What Rick Perry Can Learn From Clark Griswold
In 2001, I loaded my three boys, ages 13, 10, and 8 at the time, into the car and headed to downtown St. Louis. The Cubs were in town, and I planned to introduce my boys to the greatest rivalry in pro sports. We parked (for twenty dollars) and headed toward the stadium.
There was only one problem: we didn’t have any tickets. I planned to buy some on the street.
Scalpers were everywhere, but I underestimated the street value of tickets to this particular game. Four tickets together were hard to come by. I had over three hundred dollars in cash, but the few scalpers with sets of four demanded twice that. After forty minutes, I gave up.
The boys didn’t complain as we listened to the first inning on the ride back to West County. They’d grown accustomed to dad’s ambitious plans falling apart. I’m pretty sure that when I wasn’t around, they called me “Clark Griswold.” And I know their friends did. (Thanks, Facebook.)
I’m reminded of this embarrassing episode every time I hear Rick Perry’s name.

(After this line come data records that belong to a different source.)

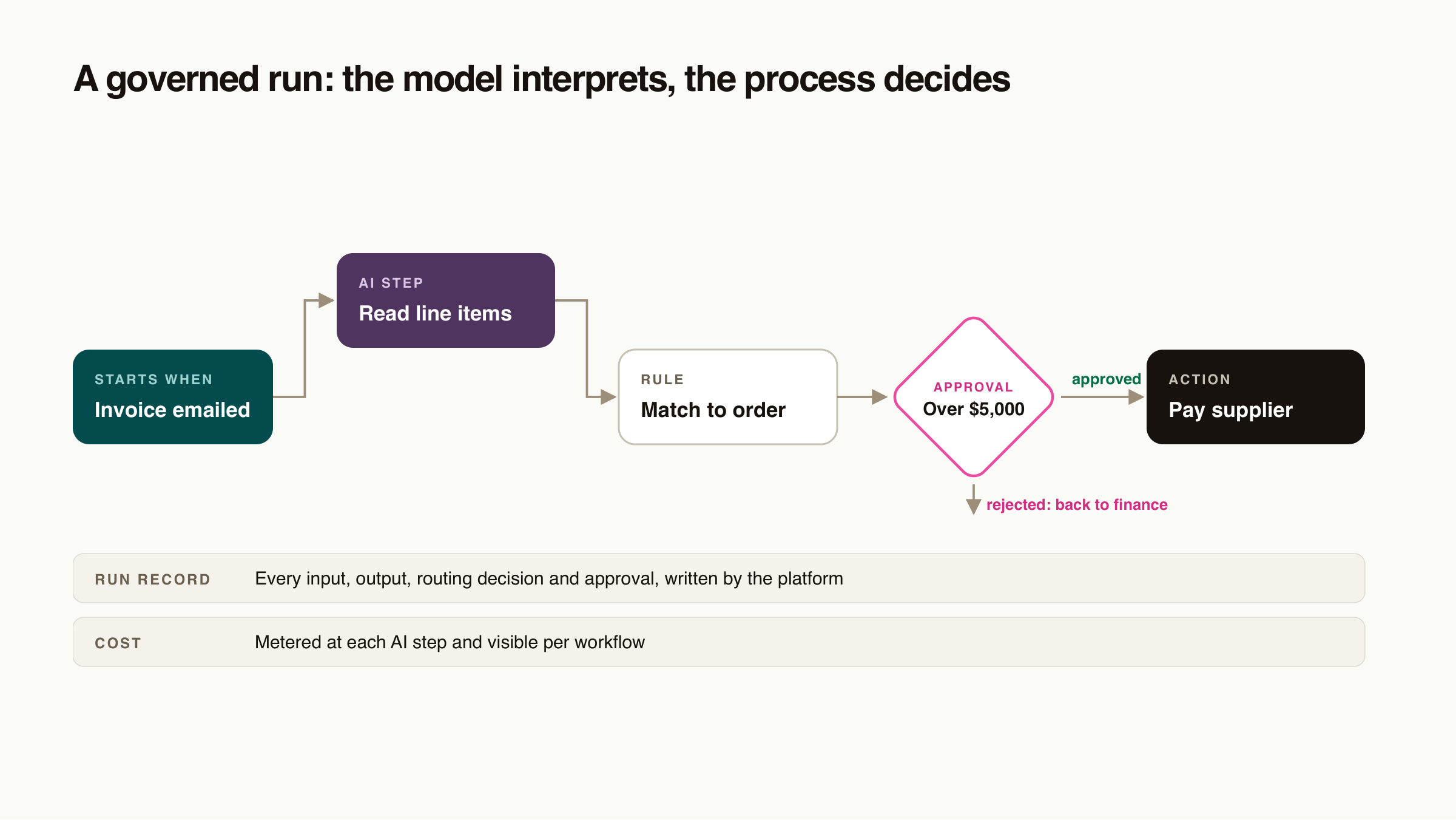Select the Approval Over $5,000 diamond
1456x820 pixels.
click(x=974, y=397)
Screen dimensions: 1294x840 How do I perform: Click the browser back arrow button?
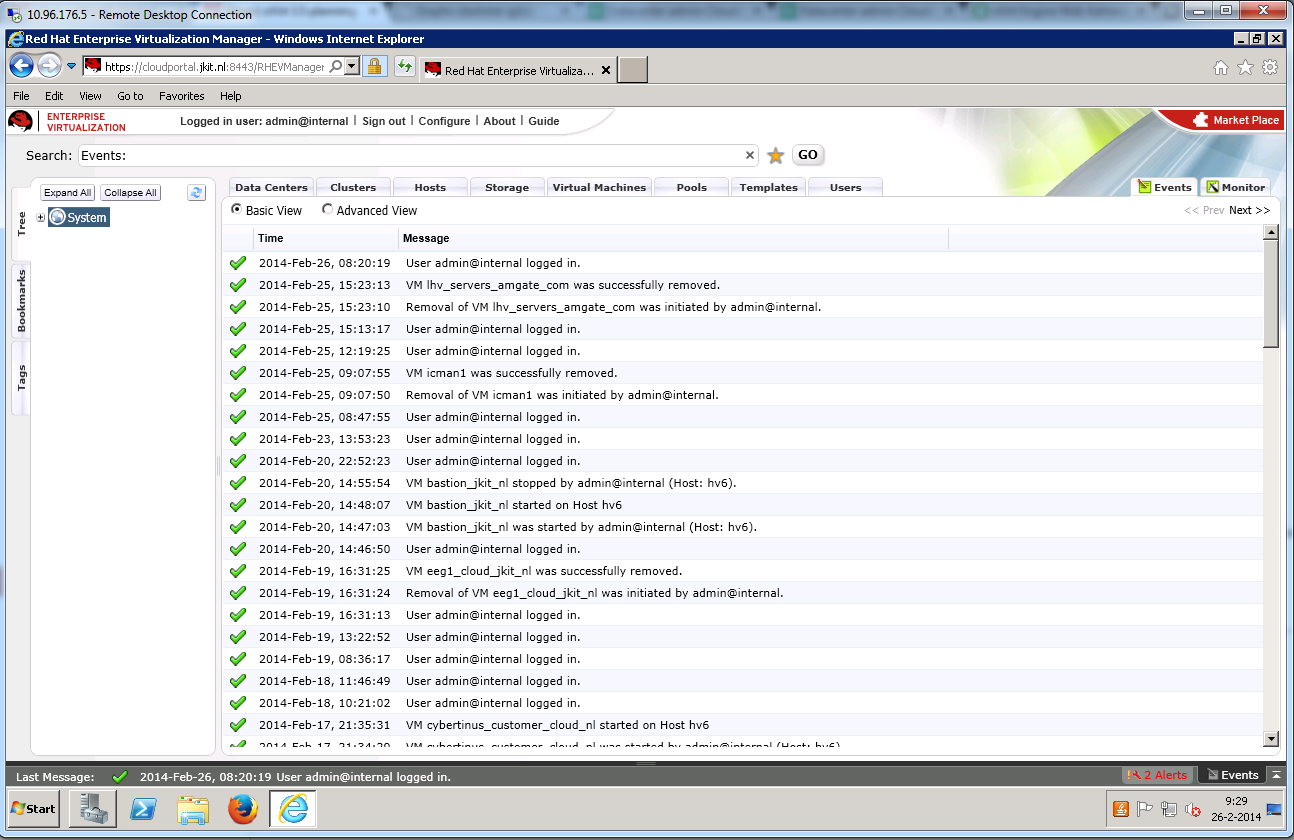[x=22, y=67]
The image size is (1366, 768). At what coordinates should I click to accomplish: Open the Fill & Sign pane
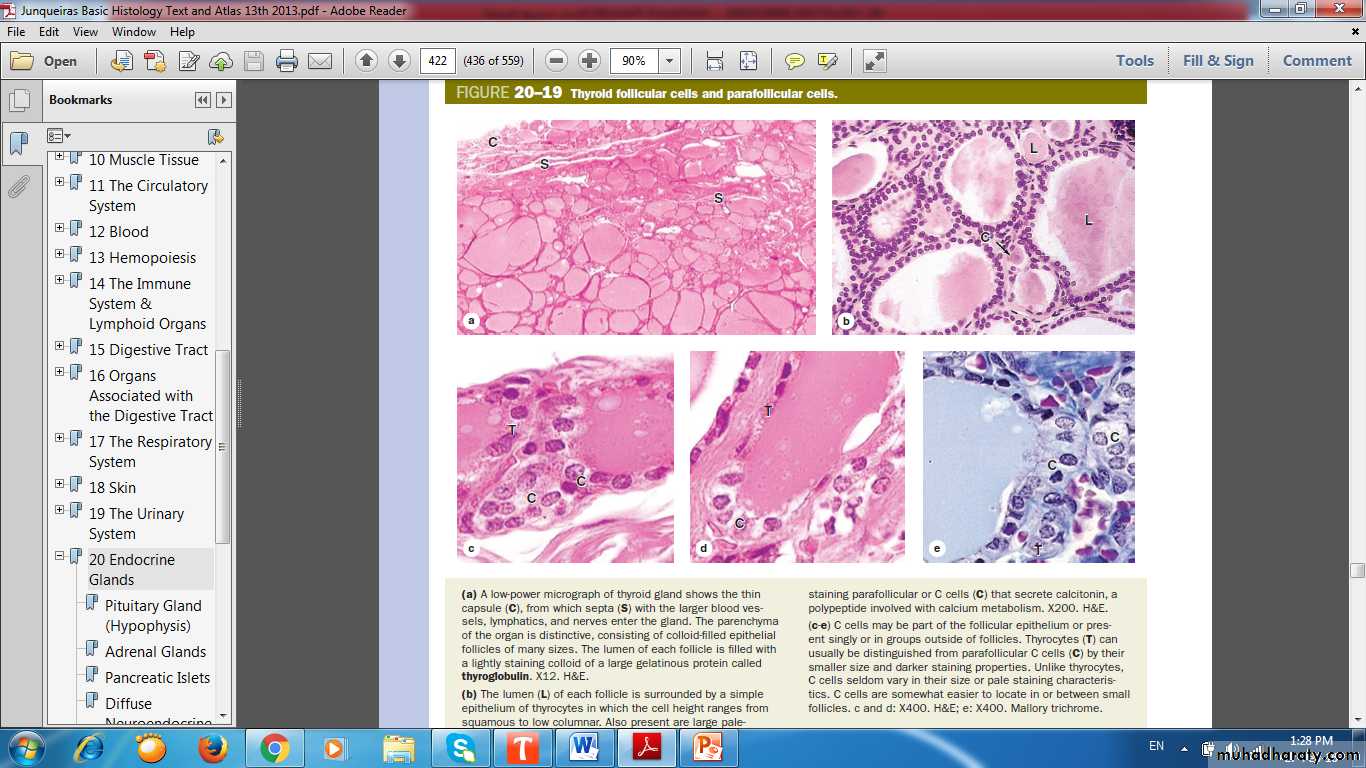(x=1218, y=61)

I put high hopes on a Perry campaign earlier in the summer. I thought he was exactly what the country needed. He looks the part, he seemed great with the press, and he’s a former Democrat, just like Ronald Reagan. He seemed to have the right attitude, as well.
Rick Perry, though, is the Clark Griswold of presidential politics. Like my aborted baseball excursion with the boys, Perry’s campaign strategy seems to have stopped with his announcement. His debate performances—all of them—have been dreadful.
This will sound uncharitable and condescending, but I know of no other way to say it: Rick Perry doesn’t seem to know very much.
He might be intelligent in IQ (I don’t honestly know), but he seems to lack the most basic information about important matters like Pakistani nukes and climate scientists. (Would it be too much to carry a card with “Dr. Roy Spencer” or “Roger Pielke Sr” written on it? Really?)
His defense of tuition credits for illegals irritates many, but at least he knows what the DREAM Act is.
It is Perry’s lack of stamina bothers me the most, though. He seems to punch himself out in the first round of these debates. He seemed to punch himself out in the first 72 hours of his campaign, too. I’m afraid that he’d collapse in exhaustion immediately after the GOP convention. Or, if elected, he’d end up in a sanitarium on a Caribbean island recuperating for six months immediately following the inauguration. For such a rugged looking man, he seems fragile.
Take it from a father who lives every day with the guilt of having been less than a perfect parent: Rick Perry doesn’t want to take a job that he can’t handle. Not when the world seems to be crumbling and frightened eyes everywhere look toward Uncle Sam for guidance and strength and ideas and hope.
And if you don’t believe me, just ask Barack Obama.